■ SELECTED TEXT:
────────────────────
Commercial (and other) finite element packages give their users the option to replace some of the package’s built-in subroutines with user-defined customized versions. This feature provides great flexibility and permits, for example, enhancing the package using specialized mathematical models for certain subproblems that would otherwise not be available. In this way, scientists can use such models in an established and tested overarching framework; they do not need to implement the complete package on their own. For the special case of the Marc software system (and its associated pre- and postprocessor Mentat), Javanbakht and Öchsner’s book promises a “comprehensive introduction” to this feature. My feeling is that the text can only keep a rather small part of this promise.
────────────────────
■ SOURCE EXCERPT:
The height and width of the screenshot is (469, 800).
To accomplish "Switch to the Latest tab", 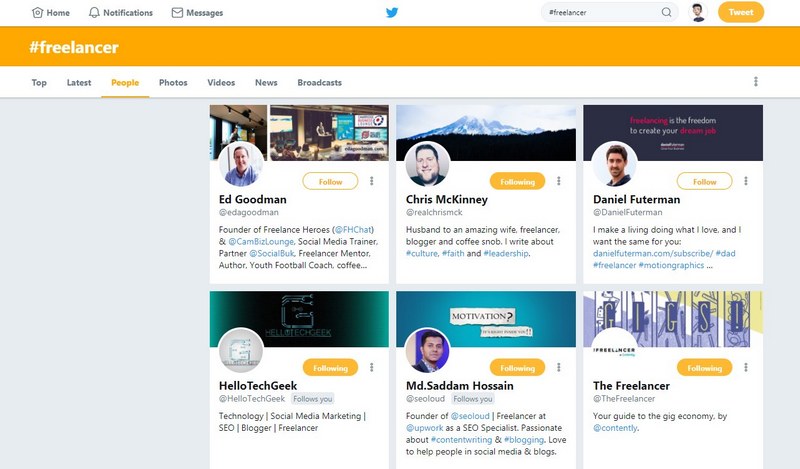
────────────────────
Retype the review excerpt on finite element user subroutines in full, word for word. The lines have no connection to the review excerpt.

■ WRITTEN ANSWER:
Commercial (and other) finite element packages give their users the option to replace some of the package’s built-in subroutines with user-defined customized versions. This feature provides great flexibility and permits, for example, enhancing the package using specialized mathematical models for certain subproblems that would otherwise not be available. In this way, scientists can use such models in an established and tested overarching framework; they do not need to implement the complete package on their own. For the special case of the Marc software system (and its associated pre- and postprocessor Mentat), Javanbakht and Öchsner’s book promises a “comprehensive introduction” to this feature. My feeling is that the text can only keep a rather small part of this promise.